### 所给文本
---

本节描述了如何使用高阶API开发YARN应用。
一般概念是,应用程序提交客户端将应用程序提交到YARN ResourceManager(RM)。可以通过创建YarnClient对象来完成,启动YarnClient之后,客户端可以设置应用程序上下文,准备包含ApplicationMaster(AM)的应用程序的第一个容器,然后提交应用程序。需要提供的信息:例如关于运行应用所需的本地文件/Jar的详细信息,需要执行的实际命令(带有必要的命令行参数),任何OS环境设置(可选)等等,实际上,需要描述为ApplicationMaster启动的Unix进程。
然后,YARN ResourceManager将在分配的容器上启动ApplicationMaster(如指定)。ApplicationMaster与YARN集群通信,并处理应用程序执行。它以异步方式执行操作。在应用程序启动期间,ApplicationMaster的主要任务是:
a)与ResourceManager进行通信以协商和分配将来的容器资源;
b)容器分配后,与YARN NodeManager(NM)进行通信启动NM上的应用程序容器。
任务a)可以通过AMRMClientAsync对象异步执行,使用事件处理程序的AMRMClientAsync.CallbackHandler类型中指定的事件处理方法。需要将事件处理程序显式设置为客户端。任务b)可以通过启动可运行对象来执行,然后在分配了容器后启动容器。作为启动此容器的一部分,AM必须指定具有启动信息(例如命令行规范,环境等)的ContainerLaunchContext。
在应用程序执行期间,ApplicationMaster通过NMClientAsync对象与NodeManager通信。所有容器事件均由与NMClientAsync关联的NMClientAsync.CallbackHandler处理,典型的回调处理程序处理客户端的启动,停止,状态更新和错误。ApplicationMaster还通过处理AMRMClientAsync.CallbackHandler的getProgress()方法向ResourceManager报告Job执行进度。

---

### 你的任务
1. 根据所给文本,ApplicationMaster在应用程序执行期间通过哪个对象与NodeManager通信?
2. 请从所给文本最后一句之后接着写下去。
下面这些条目与所给文本的内容没有关系。

词语及条目位置数据
---

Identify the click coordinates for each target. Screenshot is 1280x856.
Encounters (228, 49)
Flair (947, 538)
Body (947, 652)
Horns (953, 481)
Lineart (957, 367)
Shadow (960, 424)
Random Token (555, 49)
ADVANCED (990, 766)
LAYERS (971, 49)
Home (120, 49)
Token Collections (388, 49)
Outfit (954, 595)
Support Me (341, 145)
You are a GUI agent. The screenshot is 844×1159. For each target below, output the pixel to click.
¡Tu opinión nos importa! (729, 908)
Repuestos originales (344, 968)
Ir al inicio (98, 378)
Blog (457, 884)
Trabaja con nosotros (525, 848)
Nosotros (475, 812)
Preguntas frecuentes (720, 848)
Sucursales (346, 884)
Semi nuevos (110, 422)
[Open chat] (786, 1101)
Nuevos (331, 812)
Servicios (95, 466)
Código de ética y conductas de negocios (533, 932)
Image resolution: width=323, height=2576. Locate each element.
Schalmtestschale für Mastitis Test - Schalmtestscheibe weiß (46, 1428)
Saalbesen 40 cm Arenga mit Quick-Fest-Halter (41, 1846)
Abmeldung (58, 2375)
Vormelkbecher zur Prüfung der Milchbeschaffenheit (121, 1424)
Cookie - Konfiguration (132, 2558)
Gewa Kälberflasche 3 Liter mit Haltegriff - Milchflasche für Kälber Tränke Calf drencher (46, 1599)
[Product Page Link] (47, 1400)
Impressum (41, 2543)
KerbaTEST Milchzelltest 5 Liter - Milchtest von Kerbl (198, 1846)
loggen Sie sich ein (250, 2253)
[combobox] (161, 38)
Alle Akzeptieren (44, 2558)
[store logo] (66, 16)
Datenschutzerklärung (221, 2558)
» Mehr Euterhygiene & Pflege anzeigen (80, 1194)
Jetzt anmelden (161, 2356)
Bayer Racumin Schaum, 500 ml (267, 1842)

---

### 任务解答
1. 通过NMClientAsync对象。

2.
除了异步客户端,某些工作流(AMRMClient与NMClient)还有同步执行的版本。 但是推荐使用异步客户端是因为更简单的用法,本文将主要介绍异步客户端。 有关同步客户端的更多信息,请参考AMRMClient和NMClient。
以下是重要的接口:
注意:
YarnClient yarnClient = YarnClient.createYarnClient();
yarnClient.init(conf);
yarnClient.start();
YarnClientApplication app = yarnClient.createApplication();
GetNewApplicationResponse appResponse = app.getNewApplicationResponse();
YarnClientApplication对新应用程序的响应还包含有关群集的信息,例如群集的最小/最大资源能力。这是必需的,以便确保可以正确设置将在其中启动ApplicationMaster的容器的规格。 有关更多详细信息,请参考GetNewApplicationResponse。
客户端的主要关键在于设置ApplicationSubmissionContext,它定义RM启动AM所需的所有信息。 客户需要在上下文中设置以下内容:
1)应用信息,例如:id,name
2)队列,优先级消息:提交申请的队列,为申请分配的优先级
3)用户:提交应用的用户
4)ContainerLaunchContext:定义将在其中启动和运行AM的容器的信息。 如前所述,ContainerLaunchContext定义了运行应用程序所需的所有必需信息,例如本地资源:二进制文件,jar,文件等,环境设置(CLASSPATH等),要执行的命令和安全令牌(RECT)。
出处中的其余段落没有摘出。